A partir de 27 de maio, o PM demonstrou interesse incomum por notícias de Luciane. Telefonou dezenas de vezes e foi com fisionomia apreensiva até a casa e ao local de trabalho de um parente dela em Tubarão. Com o laudo do DNA nas mãos, tentava passar a ideia de estar feliz porque seria pai de novo — tem dois filhos do primeiro casamento — e disse ter comprado um berço para o bebê.
Os dias se passaram, e, preocupada, Cláudia foi até a casa da família na manhã de 2 de junho, quando a chacina foi descoberta. A porta da moradia estava destravada, mas aberturas fechadas e luzes acesas. Na cozinha, o espalha-chama do gás do fogão estava aberto, e o botijão, vazio. Ao lado, um recipiente com feijão cru, o que fez Cláudia lembrar da visita na semana anterior, quando a mãe iria preparar o alimento. Outro detalhe que reforça a suspeita de que a chacina teria acontecido na noite de 24 de maio é o fato de o corpo de Lourdes ser encontrado com a mesma roupa de quando conversou com a filha.
Ainda não se sabe se gás liberado pelo fogão entorpeceu as vítimas. Segundo laudo pericial, ninguém teria esboçado reação ao ser alvejado na cabeça por tiros de pistola calibre .22 — estojos foram apreendidos no local.
Em um primeiro momento, a polícia não localizou o corpo do recém-nascido, achando os de Lourdes e de João Pedro em quartos distintos. Walmyr e Luciane estavam no mesmo cômodo. Junto a eles, o cachorro de estimação que latiu ferozmente após a chegada de policiais.
A atitude do animal leva a suspeitar de que o autor da chacina teria convívio com a família. Também converge para isso o fato de o matador ter acesso à casa pela porta, já que não deixou marcas de arrombamento. Uma cópia da chave costumava ficar escondida no pátio, e poucas pessoas sabiam disso.

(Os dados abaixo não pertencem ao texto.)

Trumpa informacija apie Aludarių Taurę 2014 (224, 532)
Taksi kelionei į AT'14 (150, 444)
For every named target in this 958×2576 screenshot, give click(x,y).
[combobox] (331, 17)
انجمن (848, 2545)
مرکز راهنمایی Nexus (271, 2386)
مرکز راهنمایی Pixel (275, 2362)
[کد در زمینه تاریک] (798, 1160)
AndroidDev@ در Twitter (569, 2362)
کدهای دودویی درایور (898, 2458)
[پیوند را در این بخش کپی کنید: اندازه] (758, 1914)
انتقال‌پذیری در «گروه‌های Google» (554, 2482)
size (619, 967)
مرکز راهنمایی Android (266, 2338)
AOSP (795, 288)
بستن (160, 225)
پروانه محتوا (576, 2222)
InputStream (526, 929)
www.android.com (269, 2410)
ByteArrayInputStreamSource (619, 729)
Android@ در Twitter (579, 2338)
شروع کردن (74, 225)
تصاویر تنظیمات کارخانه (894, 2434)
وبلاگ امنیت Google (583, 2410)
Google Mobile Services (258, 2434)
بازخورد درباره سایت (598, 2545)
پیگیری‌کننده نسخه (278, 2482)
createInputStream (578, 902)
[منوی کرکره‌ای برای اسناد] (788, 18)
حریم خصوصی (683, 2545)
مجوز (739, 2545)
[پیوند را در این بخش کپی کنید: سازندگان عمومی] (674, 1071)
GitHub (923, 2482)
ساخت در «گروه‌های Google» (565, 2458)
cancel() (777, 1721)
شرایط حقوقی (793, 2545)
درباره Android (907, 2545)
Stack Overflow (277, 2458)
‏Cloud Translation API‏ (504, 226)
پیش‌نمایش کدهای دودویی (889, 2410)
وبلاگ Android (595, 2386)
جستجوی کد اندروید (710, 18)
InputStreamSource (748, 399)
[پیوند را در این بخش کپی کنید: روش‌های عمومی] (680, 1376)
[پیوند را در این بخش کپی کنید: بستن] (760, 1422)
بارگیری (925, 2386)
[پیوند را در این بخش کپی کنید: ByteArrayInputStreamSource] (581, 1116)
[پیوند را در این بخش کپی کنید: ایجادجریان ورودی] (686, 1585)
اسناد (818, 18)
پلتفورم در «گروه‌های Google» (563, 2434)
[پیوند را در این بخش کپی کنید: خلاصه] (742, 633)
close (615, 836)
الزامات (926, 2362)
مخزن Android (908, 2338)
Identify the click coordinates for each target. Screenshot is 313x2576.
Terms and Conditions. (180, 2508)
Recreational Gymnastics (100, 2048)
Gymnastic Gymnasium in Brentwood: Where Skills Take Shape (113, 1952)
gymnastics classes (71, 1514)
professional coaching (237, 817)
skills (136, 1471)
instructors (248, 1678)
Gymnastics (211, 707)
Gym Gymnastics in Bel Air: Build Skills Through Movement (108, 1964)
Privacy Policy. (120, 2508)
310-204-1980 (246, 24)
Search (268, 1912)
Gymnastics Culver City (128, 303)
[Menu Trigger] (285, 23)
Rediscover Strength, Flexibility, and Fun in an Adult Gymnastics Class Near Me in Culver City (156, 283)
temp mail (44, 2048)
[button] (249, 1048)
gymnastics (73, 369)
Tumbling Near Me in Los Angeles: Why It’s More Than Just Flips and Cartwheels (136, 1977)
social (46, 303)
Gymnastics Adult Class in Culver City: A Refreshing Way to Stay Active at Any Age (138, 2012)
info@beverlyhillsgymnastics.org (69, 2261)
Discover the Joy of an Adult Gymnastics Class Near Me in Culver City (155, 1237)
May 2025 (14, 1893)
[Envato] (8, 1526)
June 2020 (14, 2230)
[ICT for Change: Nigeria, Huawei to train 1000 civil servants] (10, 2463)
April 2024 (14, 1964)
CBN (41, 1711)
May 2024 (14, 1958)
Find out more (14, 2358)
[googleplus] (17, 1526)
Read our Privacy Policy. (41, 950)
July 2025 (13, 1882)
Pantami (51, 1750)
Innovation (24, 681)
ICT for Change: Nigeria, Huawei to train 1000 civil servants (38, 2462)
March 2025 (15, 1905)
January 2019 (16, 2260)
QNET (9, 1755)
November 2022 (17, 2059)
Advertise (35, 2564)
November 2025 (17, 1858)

Assim que a chacina virou notícia, e que o bebê não tinha sido encontrado, uma vizinha da família telefonou para o PM, contando o caso e querendo saber sobre o paradeiro do filho — que seria encontrado mais tarde por peritos sob o corpo da mãe. Em seguida, o policial foi a uma delegacia em Tubarão registrar ocorrência. Narrou o caso, dizendo que esperava Luciane para contraprova do exame de DNA, mas que acabava de saber que ela e parentes foram mortos por envenenamento.
A amante prestou depoimento em Tubarão, negou envolvimento no caso e disse que o suspeito estaria com ela na possível data do crime.
ZH tentou falar com Cláudia, ela atendeu a uma das chamadas e desligou o celular. ZH também pretendia entrevistar o PM, mas não teve autorização.